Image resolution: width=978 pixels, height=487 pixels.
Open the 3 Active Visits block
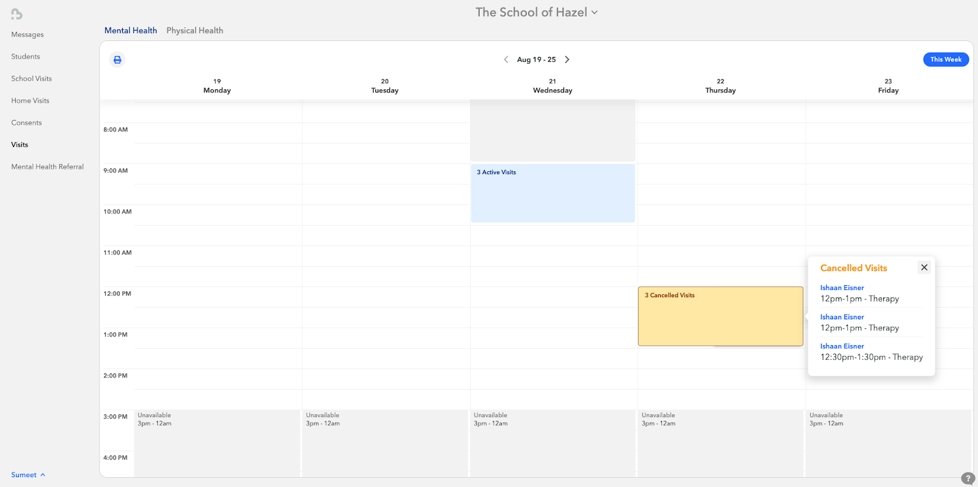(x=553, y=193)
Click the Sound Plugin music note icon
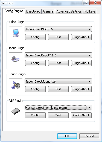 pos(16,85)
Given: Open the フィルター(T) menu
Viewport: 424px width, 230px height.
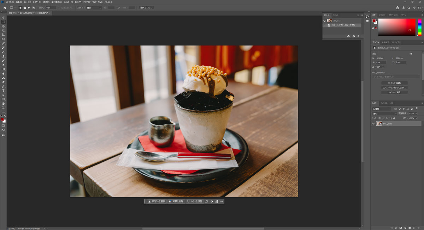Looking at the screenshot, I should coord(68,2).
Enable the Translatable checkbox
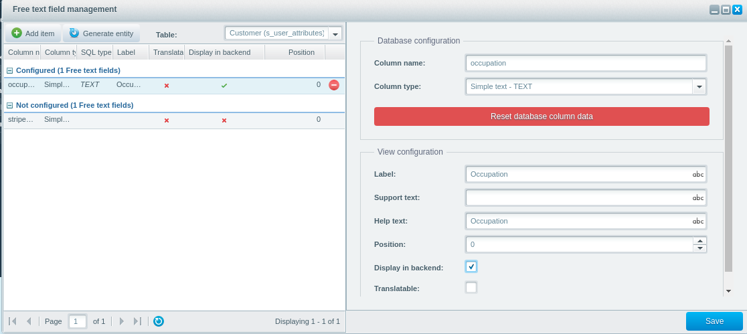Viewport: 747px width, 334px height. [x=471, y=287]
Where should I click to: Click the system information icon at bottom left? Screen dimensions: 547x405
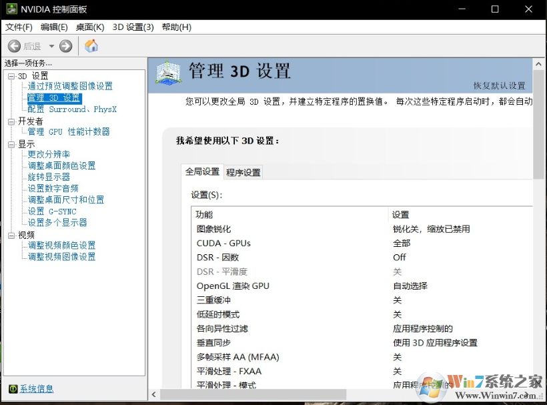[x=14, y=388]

++++

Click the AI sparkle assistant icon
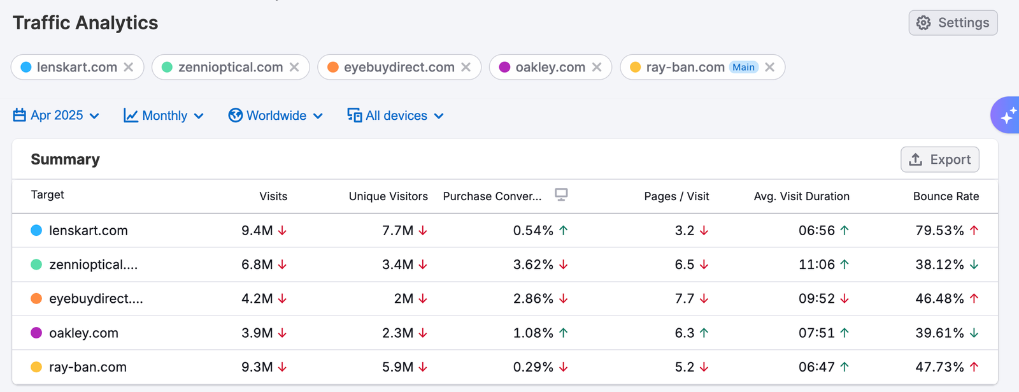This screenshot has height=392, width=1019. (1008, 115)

++++

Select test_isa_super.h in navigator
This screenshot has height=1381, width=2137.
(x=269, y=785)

++++

◆ What you need to do: Recast the stretch from the line containing "Select test_isa_super.h in navigator" through the line containing "(x=269, y=785)" as a Markdown table with the columns Row and Line, leaving out any blank lines.

◆ Answer:
| Row | Line |
|---|---|
| 1 | Select test_isa_super.h in navigator |
| 2 | This screenshot has height=1381, width=2137. |
| 3 | (x=269, y=785) |